Data section:
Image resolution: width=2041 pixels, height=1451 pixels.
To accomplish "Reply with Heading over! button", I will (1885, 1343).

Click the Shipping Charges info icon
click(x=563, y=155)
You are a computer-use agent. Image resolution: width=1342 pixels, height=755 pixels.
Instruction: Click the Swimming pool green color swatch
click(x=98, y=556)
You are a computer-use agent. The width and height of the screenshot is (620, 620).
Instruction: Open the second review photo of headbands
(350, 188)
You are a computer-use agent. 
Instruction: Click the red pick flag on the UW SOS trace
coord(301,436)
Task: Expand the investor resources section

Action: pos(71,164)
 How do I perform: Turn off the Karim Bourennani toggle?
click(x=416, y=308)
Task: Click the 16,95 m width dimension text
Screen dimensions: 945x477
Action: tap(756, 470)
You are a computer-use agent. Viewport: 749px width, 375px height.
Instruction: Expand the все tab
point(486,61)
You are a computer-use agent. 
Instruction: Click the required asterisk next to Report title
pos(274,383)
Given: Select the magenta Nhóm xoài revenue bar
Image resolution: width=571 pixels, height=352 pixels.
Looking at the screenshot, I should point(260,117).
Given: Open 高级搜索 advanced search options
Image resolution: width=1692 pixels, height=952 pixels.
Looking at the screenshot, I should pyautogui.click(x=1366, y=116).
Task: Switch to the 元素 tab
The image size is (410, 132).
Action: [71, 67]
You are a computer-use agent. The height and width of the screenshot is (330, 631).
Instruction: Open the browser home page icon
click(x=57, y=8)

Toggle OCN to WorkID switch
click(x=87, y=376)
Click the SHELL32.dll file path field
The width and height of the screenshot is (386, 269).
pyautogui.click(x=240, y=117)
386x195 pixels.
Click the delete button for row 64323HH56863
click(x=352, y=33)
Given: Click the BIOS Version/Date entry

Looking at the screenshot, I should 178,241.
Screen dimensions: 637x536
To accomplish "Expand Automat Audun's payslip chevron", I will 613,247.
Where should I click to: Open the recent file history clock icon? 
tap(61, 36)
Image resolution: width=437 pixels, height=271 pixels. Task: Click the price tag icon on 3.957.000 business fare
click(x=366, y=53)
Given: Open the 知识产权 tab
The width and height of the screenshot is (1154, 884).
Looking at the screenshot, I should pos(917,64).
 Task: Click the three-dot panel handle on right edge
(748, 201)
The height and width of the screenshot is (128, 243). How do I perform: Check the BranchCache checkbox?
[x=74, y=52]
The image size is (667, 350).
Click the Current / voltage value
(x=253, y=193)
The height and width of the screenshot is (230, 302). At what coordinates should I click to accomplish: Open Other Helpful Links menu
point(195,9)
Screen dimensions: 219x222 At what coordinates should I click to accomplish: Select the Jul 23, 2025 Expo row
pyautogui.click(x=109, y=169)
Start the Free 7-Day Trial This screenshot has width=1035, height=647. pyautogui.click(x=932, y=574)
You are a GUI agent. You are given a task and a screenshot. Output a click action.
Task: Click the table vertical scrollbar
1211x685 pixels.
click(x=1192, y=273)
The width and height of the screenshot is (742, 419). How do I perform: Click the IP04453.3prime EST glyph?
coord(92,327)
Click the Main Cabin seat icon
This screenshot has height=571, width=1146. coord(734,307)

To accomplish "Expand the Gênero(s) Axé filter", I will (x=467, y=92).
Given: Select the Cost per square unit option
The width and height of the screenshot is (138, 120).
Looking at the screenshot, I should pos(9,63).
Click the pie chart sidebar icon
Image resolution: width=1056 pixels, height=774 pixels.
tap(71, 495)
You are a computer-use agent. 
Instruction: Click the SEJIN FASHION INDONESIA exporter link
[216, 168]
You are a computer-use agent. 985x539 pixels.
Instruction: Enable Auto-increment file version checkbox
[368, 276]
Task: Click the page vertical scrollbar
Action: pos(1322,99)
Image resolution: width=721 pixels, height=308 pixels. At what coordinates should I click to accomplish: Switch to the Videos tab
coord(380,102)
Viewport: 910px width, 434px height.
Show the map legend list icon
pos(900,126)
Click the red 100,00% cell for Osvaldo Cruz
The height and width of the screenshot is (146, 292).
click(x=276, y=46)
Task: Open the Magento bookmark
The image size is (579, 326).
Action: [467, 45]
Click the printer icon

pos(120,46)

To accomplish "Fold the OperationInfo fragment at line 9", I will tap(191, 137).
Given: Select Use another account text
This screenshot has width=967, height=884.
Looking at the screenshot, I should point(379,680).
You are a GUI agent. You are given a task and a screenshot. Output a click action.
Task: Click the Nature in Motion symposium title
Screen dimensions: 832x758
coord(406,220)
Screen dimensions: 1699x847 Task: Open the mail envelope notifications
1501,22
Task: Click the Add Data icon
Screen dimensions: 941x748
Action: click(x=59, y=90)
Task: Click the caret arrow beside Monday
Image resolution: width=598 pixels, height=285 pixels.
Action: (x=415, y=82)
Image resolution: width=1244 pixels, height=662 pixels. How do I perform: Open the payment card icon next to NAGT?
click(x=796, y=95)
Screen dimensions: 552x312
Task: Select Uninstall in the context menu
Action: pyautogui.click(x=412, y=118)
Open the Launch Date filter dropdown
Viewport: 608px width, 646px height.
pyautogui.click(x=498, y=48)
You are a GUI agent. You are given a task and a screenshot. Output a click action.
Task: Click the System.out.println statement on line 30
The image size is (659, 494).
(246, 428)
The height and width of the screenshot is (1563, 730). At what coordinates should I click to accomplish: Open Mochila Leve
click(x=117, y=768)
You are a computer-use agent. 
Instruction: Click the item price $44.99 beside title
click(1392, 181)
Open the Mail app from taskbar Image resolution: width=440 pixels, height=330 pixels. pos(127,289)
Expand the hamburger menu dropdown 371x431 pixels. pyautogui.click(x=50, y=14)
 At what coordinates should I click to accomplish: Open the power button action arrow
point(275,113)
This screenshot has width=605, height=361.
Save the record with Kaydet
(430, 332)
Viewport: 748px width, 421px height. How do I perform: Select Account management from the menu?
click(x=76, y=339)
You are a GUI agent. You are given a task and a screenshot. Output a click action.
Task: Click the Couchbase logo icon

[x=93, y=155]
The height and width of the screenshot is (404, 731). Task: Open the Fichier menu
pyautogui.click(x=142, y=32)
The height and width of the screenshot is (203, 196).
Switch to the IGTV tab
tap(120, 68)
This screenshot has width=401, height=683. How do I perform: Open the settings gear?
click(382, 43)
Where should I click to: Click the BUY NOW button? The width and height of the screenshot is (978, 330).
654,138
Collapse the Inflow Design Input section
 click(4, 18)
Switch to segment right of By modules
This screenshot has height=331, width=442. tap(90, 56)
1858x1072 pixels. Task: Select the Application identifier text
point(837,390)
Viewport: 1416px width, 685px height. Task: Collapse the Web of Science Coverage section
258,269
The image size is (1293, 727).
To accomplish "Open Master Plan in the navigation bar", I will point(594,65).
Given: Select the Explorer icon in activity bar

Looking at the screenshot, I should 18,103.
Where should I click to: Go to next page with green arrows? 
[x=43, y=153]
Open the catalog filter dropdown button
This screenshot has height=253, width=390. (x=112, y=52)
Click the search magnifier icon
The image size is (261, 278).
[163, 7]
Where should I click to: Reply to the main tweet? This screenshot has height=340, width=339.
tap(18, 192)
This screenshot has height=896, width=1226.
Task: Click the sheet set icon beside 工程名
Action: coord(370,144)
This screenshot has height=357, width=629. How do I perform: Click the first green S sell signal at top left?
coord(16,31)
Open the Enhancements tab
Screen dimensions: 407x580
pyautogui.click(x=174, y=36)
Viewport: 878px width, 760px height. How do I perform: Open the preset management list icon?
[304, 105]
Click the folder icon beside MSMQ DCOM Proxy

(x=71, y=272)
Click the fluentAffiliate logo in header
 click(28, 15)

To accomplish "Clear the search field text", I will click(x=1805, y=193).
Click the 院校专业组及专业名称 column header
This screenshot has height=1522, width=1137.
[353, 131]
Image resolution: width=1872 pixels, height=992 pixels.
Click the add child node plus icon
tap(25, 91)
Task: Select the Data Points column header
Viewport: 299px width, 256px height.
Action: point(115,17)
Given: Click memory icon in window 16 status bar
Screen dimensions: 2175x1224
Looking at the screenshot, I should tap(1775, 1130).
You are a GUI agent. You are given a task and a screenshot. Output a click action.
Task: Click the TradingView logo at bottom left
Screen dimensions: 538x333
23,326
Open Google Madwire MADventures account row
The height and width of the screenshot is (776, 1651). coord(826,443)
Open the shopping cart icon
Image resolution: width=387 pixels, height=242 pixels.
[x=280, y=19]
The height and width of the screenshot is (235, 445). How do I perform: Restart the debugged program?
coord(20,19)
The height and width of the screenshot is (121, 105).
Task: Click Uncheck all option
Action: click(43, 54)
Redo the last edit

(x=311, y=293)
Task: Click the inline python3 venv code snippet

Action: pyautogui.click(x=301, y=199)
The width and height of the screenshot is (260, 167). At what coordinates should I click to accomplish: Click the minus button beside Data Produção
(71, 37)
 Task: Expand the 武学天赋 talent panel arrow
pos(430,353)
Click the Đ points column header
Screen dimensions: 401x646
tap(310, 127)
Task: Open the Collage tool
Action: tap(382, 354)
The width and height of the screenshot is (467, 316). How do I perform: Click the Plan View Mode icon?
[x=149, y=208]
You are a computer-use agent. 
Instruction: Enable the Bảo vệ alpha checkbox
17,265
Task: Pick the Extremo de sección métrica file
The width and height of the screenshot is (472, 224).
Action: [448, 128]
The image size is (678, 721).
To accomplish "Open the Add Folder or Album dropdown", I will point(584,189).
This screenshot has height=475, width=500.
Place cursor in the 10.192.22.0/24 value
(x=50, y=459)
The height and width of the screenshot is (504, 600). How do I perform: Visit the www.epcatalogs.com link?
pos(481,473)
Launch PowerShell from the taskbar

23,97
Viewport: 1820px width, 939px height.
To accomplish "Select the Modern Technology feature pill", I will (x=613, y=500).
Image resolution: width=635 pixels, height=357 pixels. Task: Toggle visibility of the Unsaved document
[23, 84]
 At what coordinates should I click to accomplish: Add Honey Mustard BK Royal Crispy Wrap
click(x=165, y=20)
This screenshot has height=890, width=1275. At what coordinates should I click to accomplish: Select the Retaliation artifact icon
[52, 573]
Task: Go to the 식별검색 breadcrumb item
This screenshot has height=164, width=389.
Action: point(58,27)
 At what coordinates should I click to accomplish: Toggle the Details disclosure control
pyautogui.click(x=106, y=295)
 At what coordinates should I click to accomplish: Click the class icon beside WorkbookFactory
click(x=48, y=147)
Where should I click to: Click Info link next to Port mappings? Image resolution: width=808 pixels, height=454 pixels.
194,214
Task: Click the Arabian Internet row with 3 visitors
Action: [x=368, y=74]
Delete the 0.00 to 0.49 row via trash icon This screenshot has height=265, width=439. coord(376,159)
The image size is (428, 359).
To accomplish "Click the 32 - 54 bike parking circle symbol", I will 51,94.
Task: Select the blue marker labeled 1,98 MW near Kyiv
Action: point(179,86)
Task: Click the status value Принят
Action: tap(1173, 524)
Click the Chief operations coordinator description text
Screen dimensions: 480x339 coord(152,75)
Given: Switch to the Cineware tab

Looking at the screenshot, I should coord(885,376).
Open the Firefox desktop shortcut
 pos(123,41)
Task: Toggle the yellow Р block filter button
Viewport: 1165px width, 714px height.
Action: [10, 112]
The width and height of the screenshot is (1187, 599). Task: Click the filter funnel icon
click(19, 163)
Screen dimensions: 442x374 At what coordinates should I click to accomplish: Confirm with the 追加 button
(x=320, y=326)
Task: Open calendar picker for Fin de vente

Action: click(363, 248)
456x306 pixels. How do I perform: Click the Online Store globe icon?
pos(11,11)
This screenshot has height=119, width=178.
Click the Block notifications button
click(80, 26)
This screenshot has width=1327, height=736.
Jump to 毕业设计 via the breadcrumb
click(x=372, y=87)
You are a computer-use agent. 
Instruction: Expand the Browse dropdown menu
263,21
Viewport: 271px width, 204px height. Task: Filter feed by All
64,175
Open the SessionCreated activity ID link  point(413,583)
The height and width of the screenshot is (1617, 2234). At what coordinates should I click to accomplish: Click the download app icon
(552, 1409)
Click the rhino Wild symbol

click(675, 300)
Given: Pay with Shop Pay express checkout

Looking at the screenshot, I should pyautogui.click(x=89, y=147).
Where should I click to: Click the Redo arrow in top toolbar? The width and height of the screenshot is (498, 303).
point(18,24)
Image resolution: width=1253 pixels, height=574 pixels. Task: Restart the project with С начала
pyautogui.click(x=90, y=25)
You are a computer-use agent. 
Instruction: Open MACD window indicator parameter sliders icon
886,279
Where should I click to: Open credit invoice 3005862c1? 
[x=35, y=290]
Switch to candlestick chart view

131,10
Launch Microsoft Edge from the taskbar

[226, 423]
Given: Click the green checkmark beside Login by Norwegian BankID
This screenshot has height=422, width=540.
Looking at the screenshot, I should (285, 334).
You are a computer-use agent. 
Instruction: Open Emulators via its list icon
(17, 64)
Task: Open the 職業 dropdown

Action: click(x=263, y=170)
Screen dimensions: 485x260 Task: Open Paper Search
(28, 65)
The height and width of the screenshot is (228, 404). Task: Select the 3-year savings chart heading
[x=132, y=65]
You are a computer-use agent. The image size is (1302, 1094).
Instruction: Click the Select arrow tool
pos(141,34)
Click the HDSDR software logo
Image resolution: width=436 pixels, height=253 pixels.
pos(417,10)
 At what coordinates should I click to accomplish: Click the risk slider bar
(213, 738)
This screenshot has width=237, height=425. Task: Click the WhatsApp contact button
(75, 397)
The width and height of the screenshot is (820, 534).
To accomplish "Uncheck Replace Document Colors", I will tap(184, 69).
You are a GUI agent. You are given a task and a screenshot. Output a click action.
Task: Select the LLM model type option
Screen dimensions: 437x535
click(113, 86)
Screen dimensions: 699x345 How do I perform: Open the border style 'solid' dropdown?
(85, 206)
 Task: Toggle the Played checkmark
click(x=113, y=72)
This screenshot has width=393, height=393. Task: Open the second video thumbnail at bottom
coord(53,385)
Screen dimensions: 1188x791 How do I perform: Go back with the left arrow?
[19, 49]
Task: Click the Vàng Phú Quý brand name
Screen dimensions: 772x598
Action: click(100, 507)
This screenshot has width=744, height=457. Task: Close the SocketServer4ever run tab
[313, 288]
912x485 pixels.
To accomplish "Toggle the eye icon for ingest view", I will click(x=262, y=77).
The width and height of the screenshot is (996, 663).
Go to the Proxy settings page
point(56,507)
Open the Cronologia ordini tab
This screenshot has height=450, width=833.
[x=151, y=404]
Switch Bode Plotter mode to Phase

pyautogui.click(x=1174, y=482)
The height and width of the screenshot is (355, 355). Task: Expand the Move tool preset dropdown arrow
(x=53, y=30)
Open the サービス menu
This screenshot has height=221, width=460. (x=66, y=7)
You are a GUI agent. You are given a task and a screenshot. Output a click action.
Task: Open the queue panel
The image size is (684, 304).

What this task involves:
Copy every line of the material above that contains the word "field". Case counts.

Finished exercise:
Click the SHELL32.dll file path field
To accomplish "Clear the search field text", I will click(x=1805, y=193).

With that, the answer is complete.